The Insider: Impact of the Gut Microbiota on Cancer Immunity and Response to Therapies in Multiple Myeloma

Abstract

The human microbiota is a unique set of microorganisms colonizing the human body and evolving within it from the very beginning. Acting as an insider, the microbiota provides nutrients, and mutualistically interacts with the host's immune system, thus contributing to the generation of barriers against pathogens. While a strong link has been documented between intestinal dysbiosis (i.e., disruption to the microbiota homeostasis) and diseases, the mechanisms by which commensal bacteria impact a wide spectrum of mucosal and extramucosal human disorders have only partially been deciphered. This is particularly puzzling for multiple myeloma (MM), a treatable but incurable neoplasia of plasma cells that accumulate in the bone marrow and lead to end-organ damage. Here we revise the most recent literature on data from both the bench and the bedside that show how the gut microbiota modulates cancer immunity, potentially impacting the progression of asymptomatic monoclonal gammopathy of undetermined significance (MGUS) and smoldering MM (SMM) to full blown MM. We also explore the effect of the gut microbiome on hematopoietic stem cell transplantation, chemotherapy, immunomodulating therapy and cancer immunotherapy in MM patients. Additionally, we identify the most cogent area of investigation that have the highest chance to delineate microbiota-related and pathobiology-based parameters for patient risk stratification. Lastly, we highlight microbiota-modulating strategies (i.e., diet, prebiotics, probiotics, fecal microbiota transplantation and postbiotics) that may reduce treatment-related toxicity in patients affected by MM as well as the rates of undertreatment of SMM patients.

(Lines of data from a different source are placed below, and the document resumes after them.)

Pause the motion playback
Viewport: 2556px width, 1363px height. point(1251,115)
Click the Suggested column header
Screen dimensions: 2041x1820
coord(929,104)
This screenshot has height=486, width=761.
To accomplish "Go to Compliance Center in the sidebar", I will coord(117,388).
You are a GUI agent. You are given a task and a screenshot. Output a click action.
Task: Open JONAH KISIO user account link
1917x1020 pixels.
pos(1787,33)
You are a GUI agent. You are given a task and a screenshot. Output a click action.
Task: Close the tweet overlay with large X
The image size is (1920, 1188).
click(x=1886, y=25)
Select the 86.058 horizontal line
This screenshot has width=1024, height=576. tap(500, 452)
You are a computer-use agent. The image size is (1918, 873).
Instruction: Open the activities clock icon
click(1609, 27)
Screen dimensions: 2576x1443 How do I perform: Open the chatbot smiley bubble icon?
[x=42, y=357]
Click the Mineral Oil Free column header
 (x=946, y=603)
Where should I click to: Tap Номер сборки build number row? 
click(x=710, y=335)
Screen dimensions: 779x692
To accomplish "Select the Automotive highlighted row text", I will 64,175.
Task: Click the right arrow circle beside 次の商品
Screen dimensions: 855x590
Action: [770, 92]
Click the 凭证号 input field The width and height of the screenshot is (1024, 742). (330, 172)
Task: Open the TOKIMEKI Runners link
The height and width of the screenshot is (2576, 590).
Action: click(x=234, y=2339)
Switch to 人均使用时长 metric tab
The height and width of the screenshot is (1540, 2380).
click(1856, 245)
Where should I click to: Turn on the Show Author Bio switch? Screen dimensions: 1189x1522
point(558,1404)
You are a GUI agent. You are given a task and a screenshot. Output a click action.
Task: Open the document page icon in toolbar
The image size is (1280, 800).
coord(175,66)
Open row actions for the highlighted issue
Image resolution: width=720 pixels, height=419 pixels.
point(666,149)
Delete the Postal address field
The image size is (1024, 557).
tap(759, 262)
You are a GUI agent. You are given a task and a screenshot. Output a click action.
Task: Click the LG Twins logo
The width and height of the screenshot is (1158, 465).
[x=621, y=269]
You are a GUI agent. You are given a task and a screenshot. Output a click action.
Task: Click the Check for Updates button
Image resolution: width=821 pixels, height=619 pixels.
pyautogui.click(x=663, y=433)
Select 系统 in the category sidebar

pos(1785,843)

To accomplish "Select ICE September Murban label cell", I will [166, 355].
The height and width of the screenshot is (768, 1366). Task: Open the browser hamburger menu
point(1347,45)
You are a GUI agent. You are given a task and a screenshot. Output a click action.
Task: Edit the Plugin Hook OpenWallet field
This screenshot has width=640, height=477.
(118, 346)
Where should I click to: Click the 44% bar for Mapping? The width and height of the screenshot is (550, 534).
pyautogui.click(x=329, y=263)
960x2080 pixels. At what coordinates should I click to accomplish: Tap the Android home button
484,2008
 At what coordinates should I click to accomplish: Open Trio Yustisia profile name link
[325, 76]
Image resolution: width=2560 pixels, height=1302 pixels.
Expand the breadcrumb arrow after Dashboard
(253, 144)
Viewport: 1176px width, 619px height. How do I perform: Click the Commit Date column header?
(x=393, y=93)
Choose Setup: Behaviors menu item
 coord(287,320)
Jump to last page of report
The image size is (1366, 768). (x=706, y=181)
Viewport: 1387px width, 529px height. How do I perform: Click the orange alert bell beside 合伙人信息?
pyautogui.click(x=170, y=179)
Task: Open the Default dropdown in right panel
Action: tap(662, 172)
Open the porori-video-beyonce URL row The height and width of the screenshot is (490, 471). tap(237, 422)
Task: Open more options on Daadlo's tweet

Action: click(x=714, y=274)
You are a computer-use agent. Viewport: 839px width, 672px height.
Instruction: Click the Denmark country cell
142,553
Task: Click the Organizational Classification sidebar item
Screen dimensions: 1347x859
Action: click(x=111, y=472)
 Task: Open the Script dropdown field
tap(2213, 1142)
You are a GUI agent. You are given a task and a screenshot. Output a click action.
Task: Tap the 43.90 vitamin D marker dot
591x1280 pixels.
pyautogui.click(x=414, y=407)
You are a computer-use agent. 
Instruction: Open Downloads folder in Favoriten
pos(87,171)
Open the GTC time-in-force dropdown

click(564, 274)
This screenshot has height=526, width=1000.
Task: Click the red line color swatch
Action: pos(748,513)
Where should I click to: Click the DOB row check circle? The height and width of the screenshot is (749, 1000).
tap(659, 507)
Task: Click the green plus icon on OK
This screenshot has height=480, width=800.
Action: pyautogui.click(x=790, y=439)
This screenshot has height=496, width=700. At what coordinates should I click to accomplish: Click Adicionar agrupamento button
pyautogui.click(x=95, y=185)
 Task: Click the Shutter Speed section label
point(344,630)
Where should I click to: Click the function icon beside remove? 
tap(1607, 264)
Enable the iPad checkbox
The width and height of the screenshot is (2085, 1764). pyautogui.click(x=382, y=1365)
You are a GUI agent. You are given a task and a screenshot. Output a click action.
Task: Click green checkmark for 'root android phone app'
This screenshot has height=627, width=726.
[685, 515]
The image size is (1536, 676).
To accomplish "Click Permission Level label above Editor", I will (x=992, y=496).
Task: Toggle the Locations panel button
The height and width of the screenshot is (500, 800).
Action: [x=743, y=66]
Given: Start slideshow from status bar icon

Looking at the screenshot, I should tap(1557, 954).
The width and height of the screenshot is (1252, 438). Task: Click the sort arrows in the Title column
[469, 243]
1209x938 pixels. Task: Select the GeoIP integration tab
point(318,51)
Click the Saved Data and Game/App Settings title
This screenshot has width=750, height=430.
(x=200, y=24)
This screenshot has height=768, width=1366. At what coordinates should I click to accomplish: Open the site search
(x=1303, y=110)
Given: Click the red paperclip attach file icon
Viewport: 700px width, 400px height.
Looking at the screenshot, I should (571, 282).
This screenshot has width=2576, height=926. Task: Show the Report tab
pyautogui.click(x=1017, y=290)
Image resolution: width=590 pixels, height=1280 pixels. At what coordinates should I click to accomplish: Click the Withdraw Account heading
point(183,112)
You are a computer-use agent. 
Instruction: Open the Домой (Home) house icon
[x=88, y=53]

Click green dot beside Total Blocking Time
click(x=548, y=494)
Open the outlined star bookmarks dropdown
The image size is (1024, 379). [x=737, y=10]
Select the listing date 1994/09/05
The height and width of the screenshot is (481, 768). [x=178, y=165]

Keywords: T helper 17; gut micobiome; interleukin 17; microbiota; monoclonal gammopathy of undetermined significance; multiple myeloma; prevotella; smoldering multiple myeloma.

Figure 1

Strategies to impact MGUS, SMM and MM by targeting microbiota and IL-17/Th17. Progression from asymptomatic MGUS and SMM to symptomatic MM partially depends on the microbiota-Th17 axis. Peculiar composition of the gut microbiota locally induces the differentation of Th17 cells, which migrates in the BM and supports disease progression. Strategies to impact the disease by targeting the microbiota include diets enriched of specific nutrients(e.g.SCFA, vitamins, plant-specific foods etc.) autologous or heterologous FMT, prebiotics probiotic bacteria and postibiotics. All these strategies indirectly also reduce IL-17/Th17 accumulating in the gut and in the BM. Other than through the microbiota, monoclonal antibodies againstIL-17 and Il-17R interfere with its pathway and prevent the progression from SMM to MM in mice.